There was speculation the stock and finance game may have had its day a month or so back when the aluminum price reversed into temporary backwardation due to a delivery squeeze engineered by one or more dominant market players for key August dates. That has now passed and the 3-month price has settled back to a $36/ton contango, again supportive of the stock and finance model as this graph courtesy of the LME shows.
Although the level of exchange and off-warrant inventory will put a cap on investor’s aspirations for higher prices, it is clear the market is tightening. The article reports a Reuters poll in July that showed analysts expect the aluminum market to slip into a 444,000-ton deficit in 2015, its first deficit in nine years. This week, the World Bureau of Metal Statistics calculated the market as already being in deficit this year with the figure for January to July 2014 as 368,000 tons. Overproduction in China is also a debatable issue. Alumina prices are rising strongly as smelters rush to build alumina stocks and not only restart idled smelters but bring new capacity onstream in Q4. The market there remains robust and, for the time being, is consuming what is being produced with the only leakage onto the global stage coming in the form of rising semi-finished product exports.

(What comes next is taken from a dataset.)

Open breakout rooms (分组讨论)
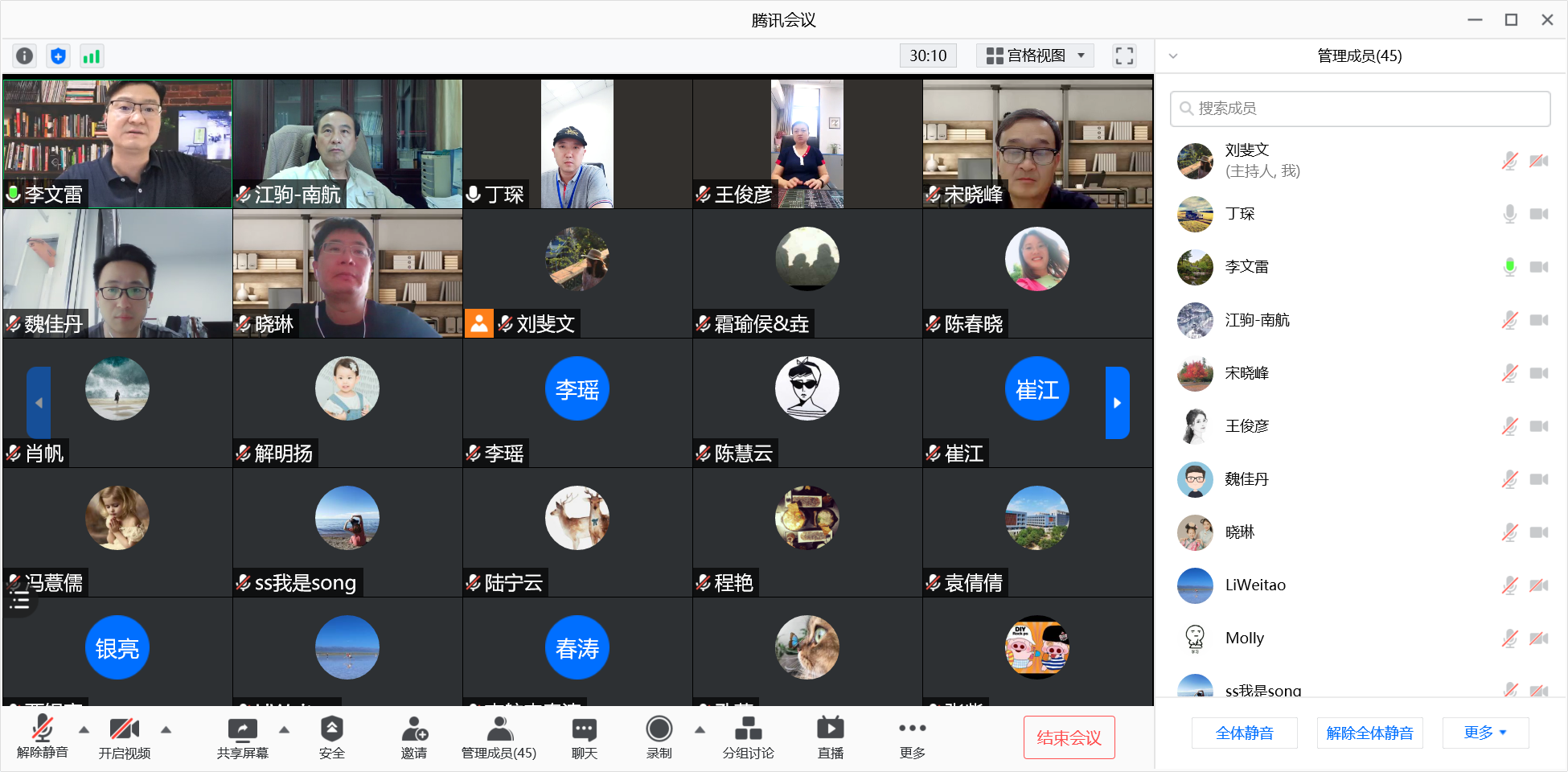(x=748, y=737)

The warehouse queues remain a block for the LME to reflect the true market price. For that we have to look to the CME at least as far as the North American market is concerned. The run down of the queues, while ongoing, is slow and could take another year and half to finally reach “normal levels” at the two remaining main holding locations for Aluminum, Detroit and Vlissingen, Netherlands. Until that time, the market price of aluminum at some $2,450 per metric ton will continue to be split between a hedgeable LME price and an at-risk unknown physical delivery premium. A premium that against all expectations is showing no signs of going away, but in fact is heading higher.